● **Aim of the task**: Scan the entries below. List each line with "computer".

(Screenshot grounding data)
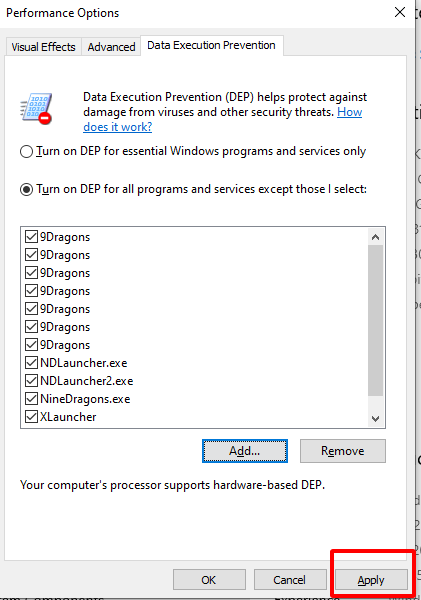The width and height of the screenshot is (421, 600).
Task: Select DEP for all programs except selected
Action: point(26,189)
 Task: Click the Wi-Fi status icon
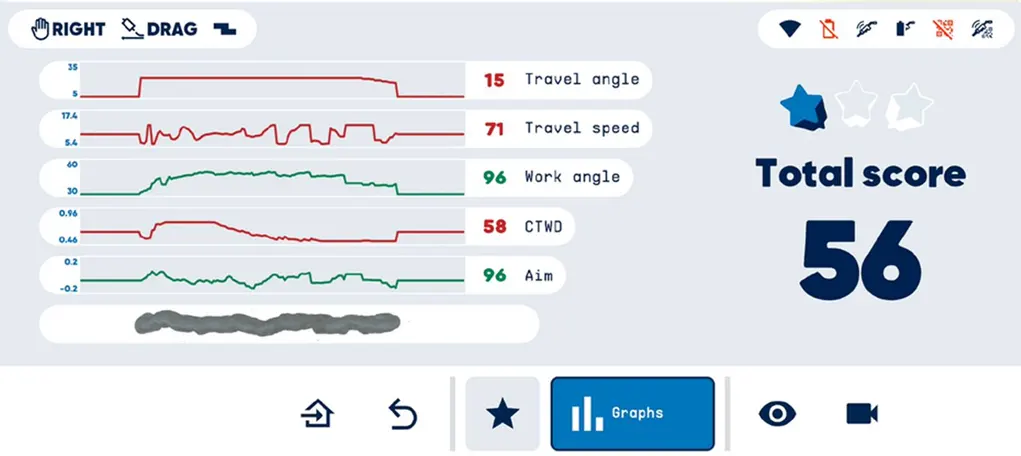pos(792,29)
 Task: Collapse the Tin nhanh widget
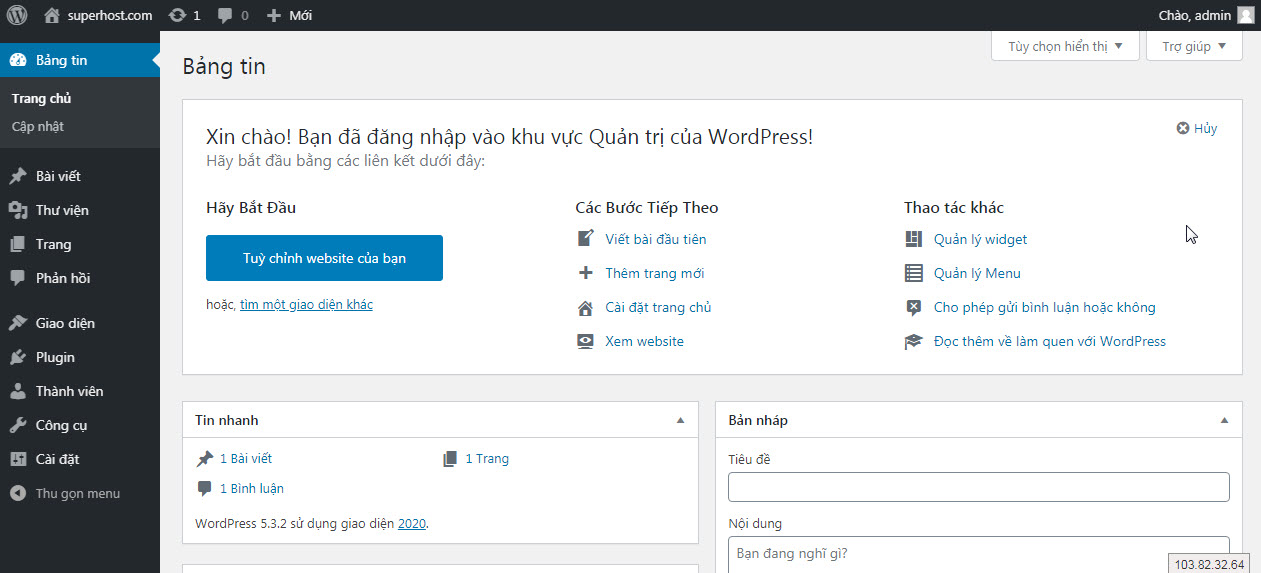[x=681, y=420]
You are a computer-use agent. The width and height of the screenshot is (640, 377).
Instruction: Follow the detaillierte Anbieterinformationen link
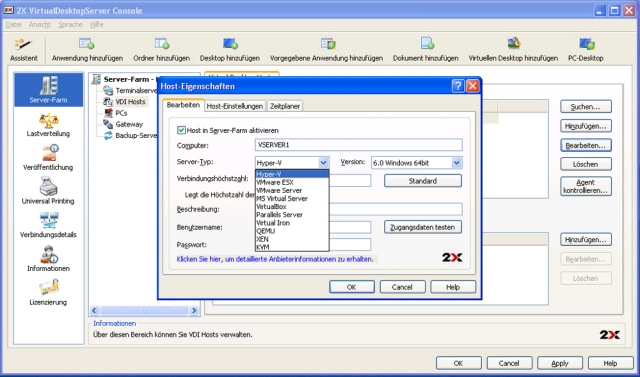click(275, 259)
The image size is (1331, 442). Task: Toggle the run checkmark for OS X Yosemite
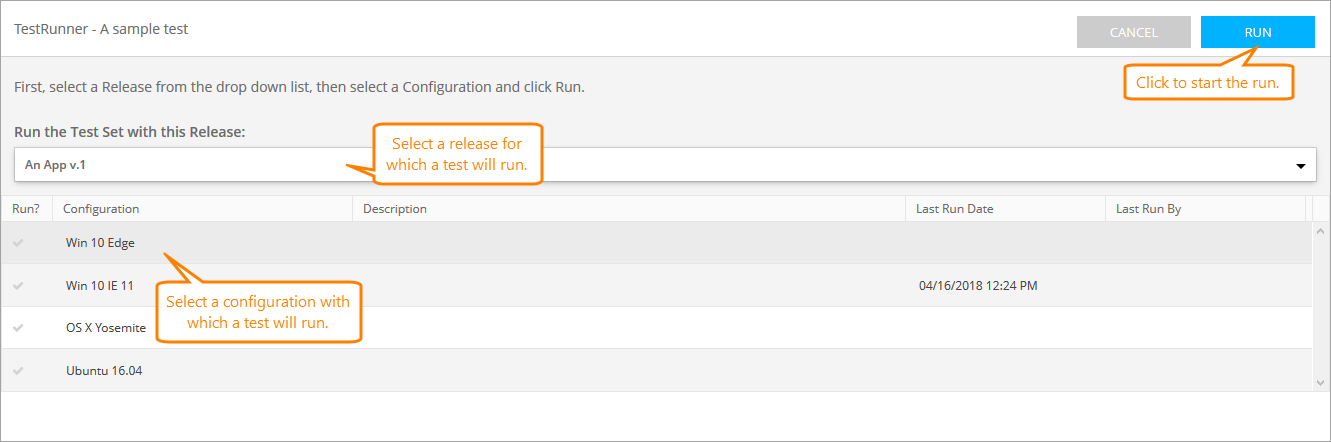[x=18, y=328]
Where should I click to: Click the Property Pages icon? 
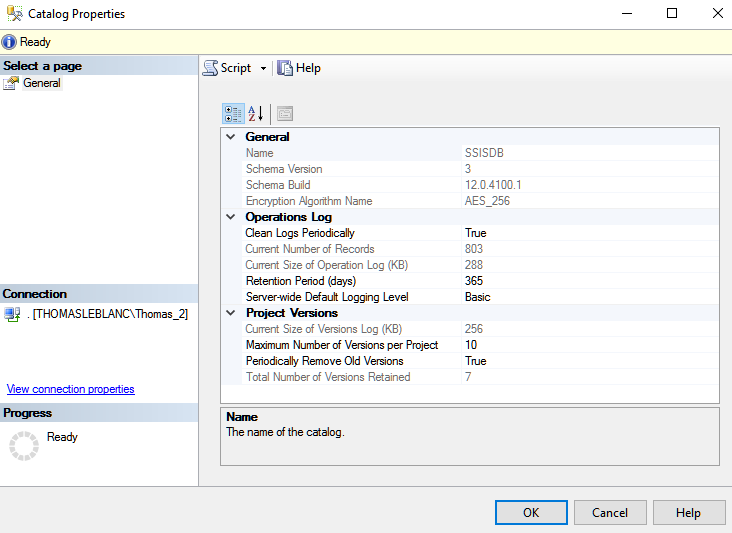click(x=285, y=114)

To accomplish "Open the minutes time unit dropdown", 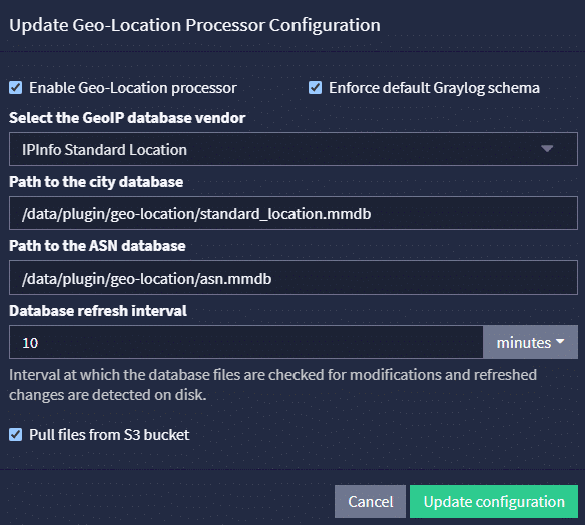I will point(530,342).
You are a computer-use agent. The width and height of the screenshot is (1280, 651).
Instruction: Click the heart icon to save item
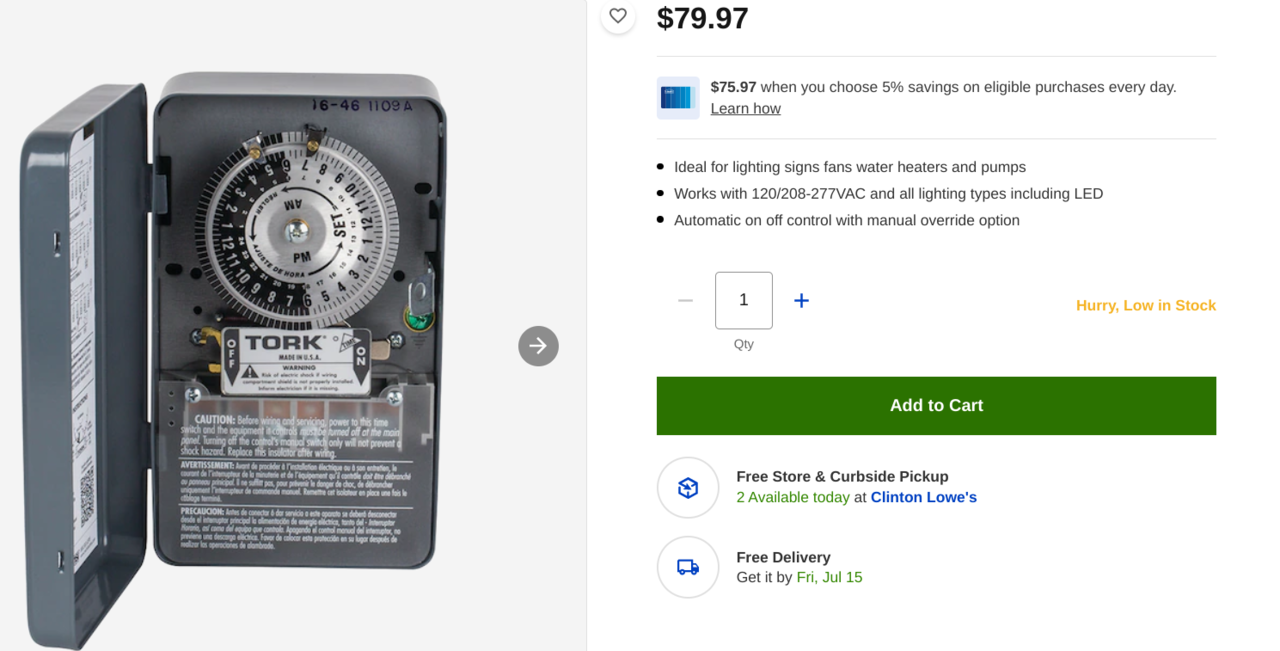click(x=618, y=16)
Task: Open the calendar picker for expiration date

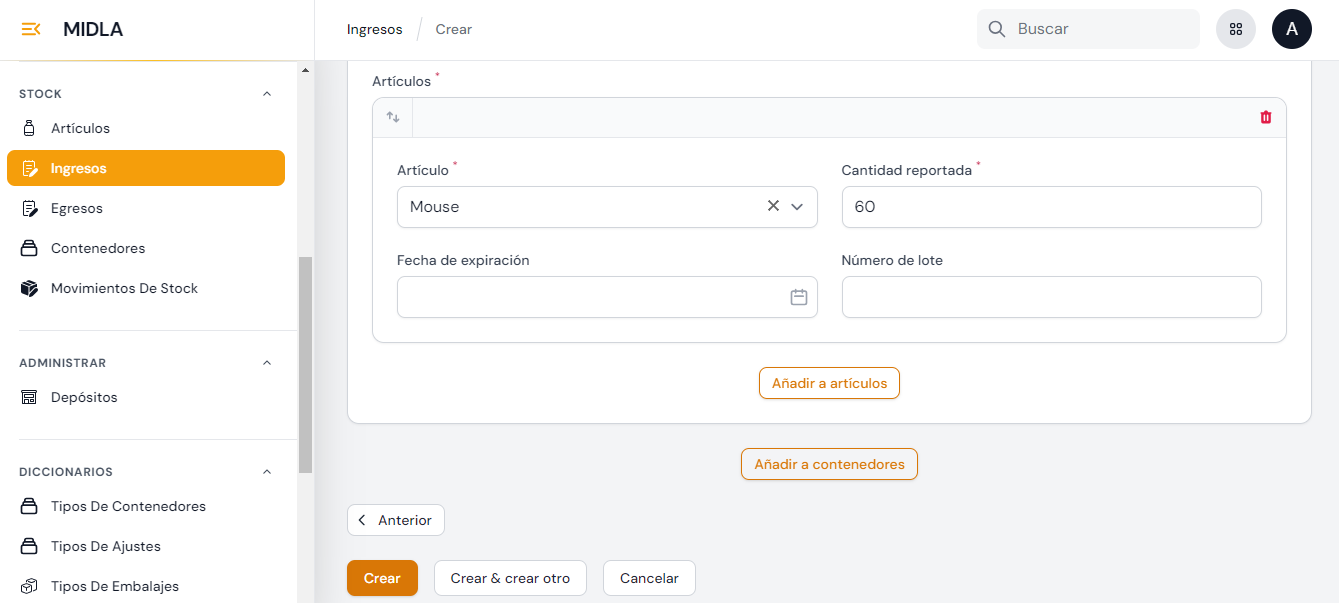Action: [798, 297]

● **Response area**:
You are a computer-use agent. The width and height of the screenshot is (640, 377).
You are a computer-use agent. The width and height of the screenshot is (1280, 651).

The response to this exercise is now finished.